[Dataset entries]
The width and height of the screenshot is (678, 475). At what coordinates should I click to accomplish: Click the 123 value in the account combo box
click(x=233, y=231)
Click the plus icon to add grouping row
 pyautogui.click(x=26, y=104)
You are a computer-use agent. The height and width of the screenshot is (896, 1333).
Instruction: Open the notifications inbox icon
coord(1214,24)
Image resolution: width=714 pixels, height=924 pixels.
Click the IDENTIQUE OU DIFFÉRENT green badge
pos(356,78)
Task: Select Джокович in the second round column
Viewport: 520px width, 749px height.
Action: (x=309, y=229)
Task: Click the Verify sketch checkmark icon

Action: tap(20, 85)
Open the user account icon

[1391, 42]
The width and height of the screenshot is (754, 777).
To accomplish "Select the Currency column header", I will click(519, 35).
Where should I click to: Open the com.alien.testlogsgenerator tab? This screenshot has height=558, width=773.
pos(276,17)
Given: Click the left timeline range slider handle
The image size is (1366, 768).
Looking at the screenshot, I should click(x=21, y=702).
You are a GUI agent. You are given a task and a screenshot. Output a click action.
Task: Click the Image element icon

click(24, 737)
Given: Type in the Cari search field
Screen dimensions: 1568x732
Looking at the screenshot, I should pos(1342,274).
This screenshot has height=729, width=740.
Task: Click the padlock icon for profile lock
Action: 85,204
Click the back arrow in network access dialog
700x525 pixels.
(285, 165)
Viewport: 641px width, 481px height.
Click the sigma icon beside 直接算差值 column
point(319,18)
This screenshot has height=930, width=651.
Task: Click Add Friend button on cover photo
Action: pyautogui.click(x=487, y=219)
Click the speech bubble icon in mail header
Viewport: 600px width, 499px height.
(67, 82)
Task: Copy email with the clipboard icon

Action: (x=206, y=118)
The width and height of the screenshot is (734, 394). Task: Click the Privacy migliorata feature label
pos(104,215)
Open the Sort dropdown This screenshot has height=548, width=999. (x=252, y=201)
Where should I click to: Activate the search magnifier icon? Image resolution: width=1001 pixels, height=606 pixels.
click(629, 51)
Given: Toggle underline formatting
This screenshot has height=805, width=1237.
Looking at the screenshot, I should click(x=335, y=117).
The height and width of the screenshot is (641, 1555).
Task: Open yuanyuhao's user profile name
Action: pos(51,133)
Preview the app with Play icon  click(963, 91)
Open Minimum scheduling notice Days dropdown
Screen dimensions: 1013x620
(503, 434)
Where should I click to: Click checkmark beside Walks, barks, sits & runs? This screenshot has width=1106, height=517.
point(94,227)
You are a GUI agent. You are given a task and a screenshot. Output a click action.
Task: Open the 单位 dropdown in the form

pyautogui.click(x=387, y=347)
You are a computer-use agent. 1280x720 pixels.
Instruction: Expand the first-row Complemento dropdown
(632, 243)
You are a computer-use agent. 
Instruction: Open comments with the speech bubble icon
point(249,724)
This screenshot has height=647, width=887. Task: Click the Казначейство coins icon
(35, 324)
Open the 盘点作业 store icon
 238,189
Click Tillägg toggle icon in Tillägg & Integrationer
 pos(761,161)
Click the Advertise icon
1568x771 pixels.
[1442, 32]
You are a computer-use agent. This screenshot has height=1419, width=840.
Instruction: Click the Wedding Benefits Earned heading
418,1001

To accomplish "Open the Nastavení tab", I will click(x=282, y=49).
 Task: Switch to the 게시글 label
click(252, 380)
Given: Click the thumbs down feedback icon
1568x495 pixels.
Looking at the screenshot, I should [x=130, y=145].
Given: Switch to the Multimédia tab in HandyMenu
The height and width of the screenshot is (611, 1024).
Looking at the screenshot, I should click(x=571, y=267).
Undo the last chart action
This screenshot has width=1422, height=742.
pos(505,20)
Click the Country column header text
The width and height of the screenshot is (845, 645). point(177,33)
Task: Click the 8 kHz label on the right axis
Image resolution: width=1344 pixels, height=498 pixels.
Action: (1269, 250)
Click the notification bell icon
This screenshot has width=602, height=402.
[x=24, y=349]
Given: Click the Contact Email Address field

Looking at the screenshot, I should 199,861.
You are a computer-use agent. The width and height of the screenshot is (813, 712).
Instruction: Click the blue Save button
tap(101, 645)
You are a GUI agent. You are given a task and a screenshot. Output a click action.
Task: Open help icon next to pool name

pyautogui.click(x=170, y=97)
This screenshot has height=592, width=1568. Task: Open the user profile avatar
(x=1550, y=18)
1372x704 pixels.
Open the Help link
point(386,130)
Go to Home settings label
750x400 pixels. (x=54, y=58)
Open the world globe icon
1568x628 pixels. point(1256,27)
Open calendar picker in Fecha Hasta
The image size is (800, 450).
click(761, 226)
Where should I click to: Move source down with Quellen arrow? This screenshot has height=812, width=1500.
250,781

• [Your goal]:
How many lines in the records above contain the string "Select"? State the number and nothing more.

• [Solution]:
2